Father who opened home to Fla. gunman grapples with mass shooting

The father who took in the Florida school shooter after his mother died says he’s struggling to cope with the mass killing.

“We are going through a lot,” James Snead said outside his home Friday. “We are hurting right now.”

Snead spoke out for the first time two days after a maniacal teen gunman murdered 17 people at Marjory Stoneman Douglas High School in Parkland.

Nikolas Cruz, 19, a deeply troubled loner who was obsessed with weapons and violence, confessed to the crime, authorities said.

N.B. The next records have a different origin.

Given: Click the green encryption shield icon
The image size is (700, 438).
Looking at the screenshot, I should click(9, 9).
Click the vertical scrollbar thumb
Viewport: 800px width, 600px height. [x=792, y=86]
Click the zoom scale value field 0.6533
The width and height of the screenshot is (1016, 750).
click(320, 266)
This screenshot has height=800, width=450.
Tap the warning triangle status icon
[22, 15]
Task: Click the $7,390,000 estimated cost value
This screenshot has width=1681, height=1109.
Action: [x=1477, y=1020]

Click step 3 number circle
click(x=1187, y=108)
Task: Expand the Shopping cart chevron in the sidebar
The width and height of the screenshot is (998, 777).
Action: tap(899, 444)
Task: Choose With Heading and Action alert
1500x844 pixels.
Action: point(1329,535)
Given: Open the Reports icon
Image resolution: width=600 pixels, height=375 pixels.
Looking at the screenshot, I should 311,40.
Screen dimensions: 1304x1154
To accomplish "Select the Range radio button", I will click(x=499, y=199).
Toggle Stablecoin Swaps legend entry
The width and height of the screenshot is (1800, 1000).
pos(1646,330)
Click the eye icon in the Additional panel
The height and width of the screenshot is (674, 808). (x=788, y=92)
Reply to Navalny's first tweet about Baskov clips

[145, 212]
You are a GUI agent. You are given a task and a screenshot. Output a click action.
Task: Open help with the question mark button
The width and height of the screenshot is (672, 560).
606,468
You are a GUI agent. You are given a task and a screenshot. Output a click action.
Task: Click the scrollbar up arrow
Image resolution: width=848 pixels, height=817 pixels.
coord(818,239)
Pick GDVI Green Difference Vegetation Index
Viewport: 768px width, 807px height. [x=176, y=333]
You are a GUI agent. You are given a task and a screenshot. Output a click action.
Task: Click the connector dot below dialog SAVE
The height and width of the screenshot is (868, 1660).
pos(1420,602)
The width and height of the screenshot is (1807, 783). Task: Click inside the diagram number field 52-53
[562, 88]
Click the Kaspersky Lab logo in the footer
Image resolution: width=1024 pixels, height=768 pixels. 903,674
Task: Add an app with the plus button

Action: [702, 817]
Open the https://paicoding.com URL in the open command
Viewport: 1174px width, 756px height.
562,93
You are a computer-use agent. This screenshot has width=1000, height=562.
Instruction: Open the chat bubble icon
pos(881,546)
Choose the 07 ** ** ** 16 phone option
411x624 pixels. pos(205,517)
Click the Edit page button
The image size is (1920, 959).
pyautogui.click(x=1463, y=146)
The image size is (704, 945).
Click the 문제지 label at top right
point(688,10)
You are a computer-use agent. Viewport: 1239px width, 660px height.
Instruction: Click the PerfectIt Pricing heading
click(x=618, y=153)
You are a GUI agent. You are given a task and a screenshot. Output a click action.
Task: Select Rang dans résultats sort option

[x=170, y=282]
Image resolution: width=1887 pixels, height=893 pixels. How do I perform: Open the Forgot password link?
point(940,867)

The Snead family opened their home to Cruz after his mother died suddenly of complications to the flu last November.

“They had no idea that this kid was capable of this,” family lawyer Jim Lewis told the Palm Beach Post.

“They were just trying to give him a place to live, and now the world has gone crazy.”

RELATED: A timeline of how the Florida high school shooting unfolded

The Sneads allowed Cruz to store his gun, a semi-automatic AR-15 rifle, in his bedroom on the condition that it be kept in a lockbox.

But the struggling teen, who suffered from depression and was devastated by the death of his mother, never gave any indication that he was planning to commit violence, the lawyer said.

“They didn’t see anything,” Lewis said.

“The mother said if they had any suspicious that he was violent, was capable of anything like this, he would have never stepped foot in her house.”

Cruz was placed under a suicide watch at the county jail Thursday after he was ordered held without bond on 17 counts of premeditated murder.

His defense lawyer described him as “an emotionally broken young man.”

“He has been through a lot of trauma,” added public defender Gordon Weekes. “He has suffered significant mental illness and significant mental trauma.”

Edgar Sandoval reporting in Parkland, Fla.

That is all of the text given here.